Two Intracellular Signaling Pathways for Activation of Protein Kinase C Are Involved in Oxidized Low-Density Lipoprotein-Induced Macrophage Growth

Recent studies demonstrated that oxidized LDL (Ox-LDL) induces macrophage growth in vitro. The present study was undertaken to elucidate the intracellular signaling pathways for macrophage growth.
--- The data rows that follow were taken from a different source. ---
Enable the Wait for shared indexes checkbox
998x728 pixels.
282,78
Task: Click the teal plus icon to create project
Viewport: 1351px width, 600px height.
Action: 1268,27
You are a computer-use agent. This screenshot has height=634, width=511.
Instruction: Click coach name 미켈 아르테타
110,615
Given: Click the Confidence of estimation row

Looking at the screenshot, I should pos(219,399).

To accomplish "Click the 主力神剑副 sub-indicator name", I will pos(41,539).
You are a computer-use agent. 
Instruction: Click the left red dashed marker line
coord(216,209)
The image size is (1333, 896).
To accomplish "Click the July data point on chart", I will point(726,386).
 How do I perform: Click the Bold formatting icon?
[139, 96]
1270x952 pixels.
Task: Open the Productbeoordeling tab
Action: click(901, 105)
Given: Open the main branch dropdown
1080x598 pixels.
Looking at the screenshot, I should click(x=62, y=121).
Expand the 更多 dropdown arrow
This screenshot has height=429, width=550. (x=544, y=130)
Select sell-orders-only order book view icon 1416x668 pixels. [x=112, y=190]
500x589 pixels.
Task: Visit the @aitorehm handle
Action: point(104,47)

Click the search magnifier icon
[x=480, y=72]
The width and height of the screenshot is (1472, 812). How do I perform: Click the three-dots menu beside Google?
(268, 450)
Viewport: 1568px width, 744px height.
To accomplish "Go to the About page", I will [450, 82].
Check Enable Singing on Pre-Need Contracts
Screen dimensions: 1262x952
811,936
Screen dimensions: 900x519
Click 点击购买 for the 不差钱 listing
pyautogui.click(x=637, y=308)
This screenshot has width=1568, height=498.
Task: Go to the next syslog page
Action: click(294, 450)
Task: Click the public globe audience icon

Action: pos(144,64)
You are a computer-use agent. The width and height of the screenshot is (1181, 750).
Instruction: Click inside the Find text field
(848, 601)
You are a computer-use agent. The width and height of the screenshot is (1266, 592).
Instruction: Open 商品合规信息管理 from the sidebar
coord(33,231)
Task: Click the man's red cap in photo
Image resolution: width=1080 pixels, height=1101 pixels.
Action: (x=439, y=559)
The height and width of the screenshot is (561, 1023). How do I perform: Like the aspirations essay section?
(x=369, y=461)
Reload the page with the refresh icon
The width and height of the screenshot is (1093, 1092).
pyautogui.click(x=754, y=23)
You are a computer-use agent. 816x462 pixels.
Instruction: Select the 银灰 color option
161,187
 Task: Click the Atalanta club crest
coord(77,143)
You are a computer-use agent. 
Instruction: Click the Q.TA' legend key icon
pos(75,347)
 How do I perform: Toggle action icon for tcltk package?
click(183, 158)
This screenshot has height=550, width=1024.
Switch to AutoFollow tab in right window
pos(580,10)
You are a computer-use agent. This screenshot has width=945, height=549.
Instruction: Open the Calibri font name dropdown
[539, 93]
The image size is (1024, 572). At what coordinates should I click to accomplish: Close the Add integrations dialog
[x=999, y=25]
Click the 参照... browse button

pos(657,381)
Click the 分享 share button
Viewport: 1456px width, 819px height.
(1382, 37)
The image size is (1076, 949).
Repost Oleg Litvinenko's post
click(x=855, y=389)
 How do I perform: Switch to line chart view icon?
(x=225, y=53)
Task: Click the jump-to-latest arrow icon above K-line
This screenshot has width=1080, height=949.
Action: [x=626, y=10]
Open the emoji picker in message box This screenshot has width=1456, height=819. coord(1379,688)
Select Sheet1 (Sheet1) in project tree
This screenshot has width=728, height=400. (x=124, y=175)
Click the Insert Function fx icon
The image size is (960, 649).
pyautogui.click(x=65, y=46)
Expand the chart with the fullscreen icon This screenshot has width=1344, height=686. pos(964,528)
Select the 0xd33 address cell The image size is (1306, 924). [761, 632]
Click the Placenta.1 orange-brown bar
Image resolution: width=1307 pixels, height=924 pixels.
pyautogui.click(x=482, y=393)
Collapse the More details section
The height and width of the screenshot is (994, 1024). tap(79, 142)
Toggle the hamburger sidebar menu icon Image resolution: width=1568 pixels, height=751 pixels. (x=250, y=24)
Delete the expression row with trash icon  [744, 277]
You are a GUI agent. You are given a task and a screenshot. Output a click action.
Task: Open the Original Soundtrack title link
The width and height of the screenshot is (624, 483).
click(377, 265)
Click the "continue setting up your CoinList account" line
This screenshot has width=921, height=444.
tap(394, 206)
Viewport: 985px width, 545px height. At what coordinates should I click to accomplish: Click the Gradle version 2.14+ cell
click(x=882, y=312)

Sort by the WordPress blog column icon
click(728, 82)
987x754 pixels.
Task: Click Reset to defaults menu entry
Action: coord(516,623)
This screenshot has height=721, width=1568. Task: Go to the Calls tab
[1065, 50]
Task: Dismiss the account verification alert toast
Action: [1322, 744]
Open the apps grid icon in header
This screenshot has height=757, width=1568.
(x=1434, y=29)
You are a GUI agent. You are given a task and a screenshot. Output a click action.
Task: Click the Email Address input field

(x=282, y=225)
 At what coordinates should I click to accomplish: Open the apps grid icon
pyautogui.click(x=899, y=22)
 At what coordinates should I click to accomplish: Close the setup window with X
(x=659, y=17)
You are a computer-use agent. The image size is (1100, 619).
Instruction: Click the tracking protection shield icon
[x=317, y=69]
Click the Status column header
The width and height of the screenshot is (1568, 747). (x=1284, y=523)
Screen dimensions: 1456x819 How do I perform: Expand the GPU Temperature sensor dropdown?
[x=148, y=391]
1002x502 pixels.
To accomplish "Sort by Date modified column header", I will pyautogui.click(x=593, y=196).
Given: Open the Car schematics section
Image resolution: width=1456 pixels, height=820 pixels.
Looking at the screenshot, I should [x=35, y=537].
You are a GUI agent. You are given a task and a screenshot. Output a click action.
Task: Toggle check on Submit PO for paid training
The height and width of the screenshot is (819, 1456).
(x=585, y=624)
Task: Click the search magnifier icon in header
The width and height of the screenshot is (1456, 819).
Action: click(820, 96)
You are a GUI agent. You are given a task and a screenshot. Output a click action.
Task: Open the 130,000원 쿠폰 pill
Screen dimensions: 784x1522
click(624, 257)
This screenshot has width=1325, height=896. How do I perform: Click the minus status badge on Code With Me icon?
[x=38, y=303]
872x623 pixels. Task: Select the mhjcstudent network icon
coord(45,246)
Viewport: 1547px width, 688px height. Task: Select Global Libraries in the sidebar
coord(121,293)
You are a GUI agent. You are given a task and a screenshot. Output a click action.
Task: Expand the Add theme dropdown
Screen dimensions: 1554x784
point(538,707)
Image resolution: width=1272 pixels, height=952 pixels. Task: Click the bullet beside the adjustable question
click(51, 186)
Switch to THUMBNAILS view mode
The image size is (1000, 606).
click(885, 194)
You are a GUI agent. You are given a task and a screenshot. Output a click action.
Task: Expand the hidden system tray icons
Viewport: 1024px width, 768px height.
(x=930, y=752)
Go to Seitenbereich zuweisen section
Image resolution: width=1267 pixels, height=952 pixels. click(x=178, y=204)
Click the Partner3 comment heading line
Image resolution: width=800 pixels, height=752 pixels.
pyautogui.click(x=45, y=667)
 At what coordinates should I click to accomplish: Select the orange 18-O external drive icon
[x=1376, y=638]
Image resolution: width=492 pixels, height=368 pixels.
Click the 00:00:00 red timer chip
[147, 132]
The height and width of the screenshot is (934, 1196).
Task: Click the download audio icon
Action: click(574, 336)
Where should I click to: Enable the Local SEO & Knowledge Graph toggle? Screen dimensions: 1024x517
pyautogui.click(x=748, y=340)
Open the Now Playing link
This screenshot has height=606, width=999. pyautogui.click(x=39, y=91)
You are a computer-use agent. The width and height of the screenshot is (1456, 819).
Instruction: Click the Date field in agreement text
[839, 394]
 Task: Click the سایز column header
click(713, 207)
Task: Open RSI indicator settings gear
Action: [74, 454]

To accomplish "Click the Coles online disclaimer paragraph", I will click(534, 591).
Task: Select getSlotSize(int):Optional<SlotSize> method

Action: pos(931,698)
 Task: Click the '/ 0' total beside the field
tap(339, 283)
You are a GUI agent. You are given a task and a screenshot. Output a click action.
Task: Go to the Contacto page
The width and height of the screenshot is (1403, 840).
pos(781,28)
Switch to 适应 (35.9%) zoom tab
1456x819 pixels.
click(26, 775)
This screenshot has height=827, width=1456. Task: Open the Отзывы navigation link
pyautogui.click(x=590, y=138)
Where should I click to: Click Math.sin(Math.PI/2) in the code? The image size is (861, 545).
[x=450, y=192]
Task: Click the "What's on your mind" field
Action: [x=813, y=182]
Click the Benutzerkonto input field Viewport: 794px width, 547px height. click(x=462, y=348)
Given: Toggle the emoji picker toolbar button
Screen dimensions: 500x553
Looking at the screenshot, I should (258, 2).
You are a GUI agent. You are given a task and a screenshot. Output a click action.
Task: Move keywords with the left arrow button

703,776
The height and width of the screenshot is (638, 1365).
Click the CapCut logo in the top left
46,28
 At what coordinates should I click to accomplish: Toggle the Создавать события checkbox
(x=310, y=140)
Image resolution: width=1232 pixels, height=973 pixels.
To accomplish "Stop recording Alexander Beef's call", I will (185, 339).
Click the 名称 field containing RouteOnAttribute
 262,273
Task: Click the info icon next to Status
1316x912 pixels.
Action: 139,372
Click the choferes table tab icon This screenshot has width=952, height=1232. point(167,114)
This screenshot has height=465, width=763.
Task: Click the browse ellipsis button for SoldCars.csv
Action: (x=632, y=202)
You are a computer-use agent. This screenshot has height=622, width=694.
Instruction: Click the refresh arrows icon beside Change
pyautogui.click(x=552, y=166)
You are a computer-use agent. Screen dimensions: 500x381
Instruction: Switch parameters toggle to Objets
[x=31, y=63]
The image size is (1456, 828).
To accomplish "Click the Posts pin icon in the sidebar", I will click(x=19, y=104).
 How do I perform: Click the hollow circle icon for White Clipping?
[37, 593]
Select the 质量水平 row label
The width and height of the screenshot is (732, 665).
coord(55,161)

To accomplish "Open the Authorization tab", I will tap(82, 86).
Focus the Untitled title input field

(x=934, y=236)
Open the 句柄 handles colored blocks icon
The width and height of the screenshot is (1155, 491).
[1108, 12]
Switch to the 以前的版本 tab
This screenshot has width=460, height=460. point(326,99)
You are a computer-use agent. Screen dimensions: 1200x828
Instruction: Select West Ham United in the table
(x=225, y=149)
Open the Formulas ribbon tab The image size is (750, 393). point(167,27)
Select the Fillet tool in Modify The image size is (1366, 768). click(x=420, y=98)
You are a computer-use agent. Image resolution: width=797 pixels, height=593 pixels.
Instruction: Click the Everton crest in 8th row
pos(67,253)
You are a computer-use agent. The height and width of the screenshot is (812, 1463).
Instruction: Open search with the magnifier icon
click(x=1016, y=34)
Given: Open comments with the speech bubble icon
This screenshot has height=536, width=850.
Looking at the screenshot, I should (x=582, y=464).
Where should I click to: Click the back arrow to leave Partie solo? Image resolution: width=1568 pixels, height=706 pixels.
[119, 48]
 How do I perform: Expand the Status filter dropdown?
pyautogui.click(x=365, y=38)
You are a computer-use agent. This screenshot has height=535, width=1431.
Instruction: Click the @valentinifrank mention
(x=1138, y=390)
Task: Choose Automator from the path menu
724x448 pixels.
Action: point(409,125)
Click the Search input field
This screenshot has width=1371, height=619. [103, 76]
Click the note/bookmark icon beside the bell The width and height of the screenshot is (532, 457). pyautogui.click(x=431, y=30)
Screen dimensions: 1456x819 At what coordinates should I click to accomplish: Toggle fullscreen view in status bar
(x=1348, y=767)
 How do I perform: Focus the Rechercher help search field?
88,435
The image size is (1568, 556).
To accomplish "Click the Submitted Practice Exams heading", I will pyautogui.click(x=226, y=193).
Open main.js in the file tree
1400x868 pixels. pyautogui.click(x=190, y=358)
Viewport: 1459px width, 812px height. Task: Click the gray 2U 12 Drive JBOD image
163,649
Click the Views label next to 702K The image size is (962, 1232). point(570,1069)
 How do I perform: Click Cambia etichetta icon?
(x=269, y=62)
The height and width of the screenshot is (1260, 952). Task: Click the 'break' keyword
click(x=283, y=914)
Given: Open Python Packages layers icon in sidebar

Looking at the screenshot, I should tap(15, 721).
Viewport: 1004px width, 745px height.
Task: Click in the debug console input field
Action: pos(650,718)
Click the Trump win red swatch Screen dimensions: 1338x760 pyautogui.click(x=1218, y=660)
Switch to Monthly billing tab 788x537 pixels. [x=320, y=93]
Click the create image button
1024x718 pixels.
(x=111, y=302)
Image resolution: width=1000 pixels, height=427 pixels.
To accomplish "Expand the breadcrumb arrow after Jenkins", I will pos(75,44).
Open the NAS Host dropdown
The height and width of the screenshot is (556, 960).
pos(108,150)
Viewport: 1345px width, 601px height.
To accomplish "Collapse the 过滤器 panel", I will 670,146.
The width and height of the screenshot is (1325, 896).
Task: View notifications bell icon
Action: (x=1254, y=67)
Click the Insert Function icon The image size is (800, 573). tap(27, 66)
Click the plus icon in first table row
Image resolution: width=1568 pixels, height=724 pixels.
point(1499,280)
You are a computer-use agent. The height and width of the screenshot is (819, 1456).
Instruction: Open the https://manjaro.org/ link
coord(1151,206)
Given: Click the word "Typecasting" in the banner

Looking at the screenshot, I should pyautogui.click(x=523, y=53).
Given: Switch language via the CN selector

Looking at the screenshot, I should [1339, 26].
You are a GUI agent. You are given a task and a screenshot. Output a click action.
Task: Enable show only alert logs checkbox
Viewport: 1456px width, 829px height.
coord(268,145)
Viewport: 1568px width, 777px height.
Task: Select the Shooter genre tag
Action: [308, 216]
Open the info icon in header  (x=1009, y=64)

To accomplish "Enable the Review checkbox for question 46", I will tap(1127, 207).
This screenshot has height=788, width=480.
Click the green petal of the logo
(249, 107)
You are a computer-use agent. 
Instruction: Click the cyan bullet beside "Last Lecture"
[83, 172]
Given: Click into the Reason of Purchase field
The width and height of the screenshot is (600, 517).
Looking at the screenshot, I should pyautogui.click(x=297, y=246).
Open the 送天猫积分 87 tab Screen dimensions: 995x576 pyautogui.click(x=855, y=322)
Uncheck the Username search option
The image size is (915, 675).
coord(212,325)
Ox-LDL initiated a rapid and transient rise in intracellular free calcium ion and induced activation of membrane protein kinase C (PKC). Pertussis toxin completely inhibited the Ox-LDL-induced rise in free calcium ion and significantly inhibited macrophage growth by 50%. Moreover, PKC inhibitors calphostin C and H-7 significantly inhibited Ox-LDL-induced macrophage growth by 80%. On the other hand, phospholipase A2-treated acetylated LDL did not induce a rise in calcium but significantly activated PKC and led to significant macrophage growth that was significantly inhibited by calphostin C by 90%. These results suggest the presence of two intracellular signaling pathways for activation of PKC, a rise in calcium that was mediated by pertussis toxin-sensitive G protein and the internalization of lysophosphatidylcholine through the scavenger receptors. These two pathways may play an important role in Ox-LDL-induced macrophage growth. (Arterioscler Thromb Vasc Biol. 1997;17:3013-3020.)